Domaines de prédilection : Littérature française et francophone

Genres : Littérature du "je" (autofiction, autobiographie, journaux intimes...), romans contemporains, critique littéraire, essais

Maisons d´édition : Gallimard, Stock, Flammarion, Grasset


Arnaud Genon est docteur en littérature française, professeur certifié en Lettres Modernes. Il enseigne actuellement les lettres et la philosophie en Allemagne, à l’Ecole Européenne de Karlsruhe.

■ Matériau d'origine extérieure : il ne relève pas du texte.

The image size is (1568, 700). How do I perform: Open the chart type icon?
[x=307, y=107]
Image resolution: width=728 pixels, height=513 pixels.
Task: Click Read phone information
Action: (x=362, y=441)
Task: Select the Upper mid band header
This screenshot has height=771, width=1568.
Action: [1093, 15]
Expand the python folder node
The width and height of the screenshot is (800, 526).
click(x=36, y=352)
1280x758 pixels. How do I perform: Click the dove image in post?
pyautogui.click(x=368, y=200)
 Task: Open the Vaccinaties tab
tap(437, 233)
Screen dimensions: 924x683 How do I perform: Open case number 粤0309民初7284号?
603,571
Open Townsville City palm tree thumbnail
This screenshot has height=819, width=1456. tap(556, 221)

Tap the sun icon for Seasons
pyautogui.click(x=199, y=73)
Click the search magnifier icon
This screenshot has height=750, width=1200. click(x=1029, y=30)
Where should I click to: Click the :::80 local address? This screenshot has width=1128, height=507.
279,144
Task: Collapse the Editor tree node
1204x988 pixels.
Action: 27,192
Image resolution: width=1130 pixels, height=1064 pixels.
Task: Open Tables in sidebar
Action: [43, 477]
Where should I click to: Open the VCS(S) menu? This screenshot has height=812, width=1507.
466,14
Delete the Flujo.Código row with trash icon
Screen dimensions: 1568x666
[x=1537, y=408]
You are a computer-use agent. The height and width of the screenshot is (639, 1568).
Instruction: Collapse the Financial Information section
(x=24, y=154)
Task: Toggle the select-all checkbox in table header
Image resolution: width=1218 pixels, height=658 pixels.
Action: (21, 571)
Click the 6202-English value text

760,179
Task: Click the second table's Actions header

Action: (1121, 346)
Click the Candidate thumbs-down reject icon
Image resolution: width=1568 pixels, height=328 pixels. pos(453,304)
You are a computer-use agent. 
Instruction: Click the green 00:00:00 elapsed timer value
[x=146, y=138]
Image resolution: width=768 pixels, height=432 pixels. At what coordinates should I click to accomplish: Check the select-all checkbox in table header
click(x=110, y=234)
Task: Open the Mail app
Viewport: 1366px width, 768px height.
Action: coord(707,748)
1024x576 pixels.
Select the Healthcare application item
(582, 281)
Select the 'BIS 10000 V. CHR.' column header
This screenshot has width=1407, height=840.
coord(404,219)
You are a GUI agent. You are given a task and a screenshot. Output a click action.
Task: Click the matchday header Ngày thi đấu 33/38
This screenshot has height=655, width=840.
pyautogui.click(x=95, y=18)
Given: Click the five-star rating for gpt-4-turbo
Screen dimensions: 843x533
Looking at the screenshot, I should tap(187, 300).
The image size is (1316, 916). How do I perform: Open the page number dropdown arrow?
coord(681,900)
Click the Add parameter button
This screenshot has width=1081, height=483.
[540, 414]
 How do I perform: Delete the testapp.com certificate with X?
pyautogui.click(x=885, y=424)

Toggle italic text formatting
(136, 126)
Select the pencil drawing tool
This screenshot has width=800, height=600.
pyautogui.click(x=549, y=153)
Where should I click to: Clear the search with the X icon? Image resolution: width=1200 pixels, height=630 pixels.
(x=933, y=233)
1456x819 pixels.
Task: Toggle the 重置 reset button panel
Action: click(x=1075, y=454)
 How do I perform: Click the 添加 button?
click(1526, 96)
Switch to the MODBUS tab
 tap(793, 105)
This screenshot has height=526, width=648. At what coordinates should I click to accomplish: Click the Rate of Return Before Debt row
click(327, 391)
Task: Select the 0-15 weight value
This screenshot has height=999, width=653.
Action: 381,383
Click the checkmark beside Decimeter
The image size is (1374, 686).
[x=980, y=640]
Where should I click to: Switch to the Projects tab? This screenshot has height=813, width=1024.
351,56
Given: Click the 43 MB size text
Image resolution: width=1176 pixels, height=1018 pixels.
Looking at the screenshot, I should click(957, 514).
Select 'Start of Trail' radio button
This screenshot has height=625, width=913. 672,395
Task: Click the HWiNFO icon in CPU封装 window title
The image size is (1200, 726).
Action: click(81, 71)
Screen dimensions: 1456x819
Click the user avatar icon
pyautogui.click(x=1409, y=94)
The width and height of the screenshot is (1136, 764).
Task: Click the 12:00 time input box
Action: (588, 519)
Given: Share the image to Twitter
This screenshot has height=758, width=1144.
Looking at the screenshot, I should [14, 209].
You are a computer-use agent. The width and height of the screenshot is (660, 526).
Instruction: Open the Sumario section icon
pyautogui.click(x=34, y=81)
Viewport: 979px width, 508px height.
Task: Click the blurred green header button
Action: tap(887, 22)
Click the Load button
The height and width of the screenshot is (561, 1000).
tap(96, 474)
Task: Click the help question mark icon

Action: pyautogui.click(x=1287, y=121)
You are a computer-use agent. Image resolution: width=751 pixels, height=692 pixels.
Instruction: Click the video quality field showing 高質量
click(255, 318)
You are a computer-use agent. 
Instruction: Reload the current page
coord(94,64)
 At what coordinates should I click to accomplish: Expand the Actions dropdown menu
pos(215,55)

Visiting Scholar de ReFrance (Nottingham Trent University), il est l´auteur de Hervé Guibert, vers une esthétique postmoderne (L’Harmattan, 2007), de L’Aventure singulière d’Hervé Guibert (Mon petit éditeur, 2012), Autofiction : pratiques et théories (Mon petit éditeur, 2013), Roman, journal, autofiction : Hervé Guibert en ses genres (Mon petit éditeur, 2013). Il vient de publier avec Jean-Pierre Boulé,  Hervé Guibert : L'écriture photographique ou le miroir de soi (Presses universitaires de Lyon, coll. Autofictions etc, 2015). Ses travaux portent sur l’écriture de soi dans la littérature contemporaine.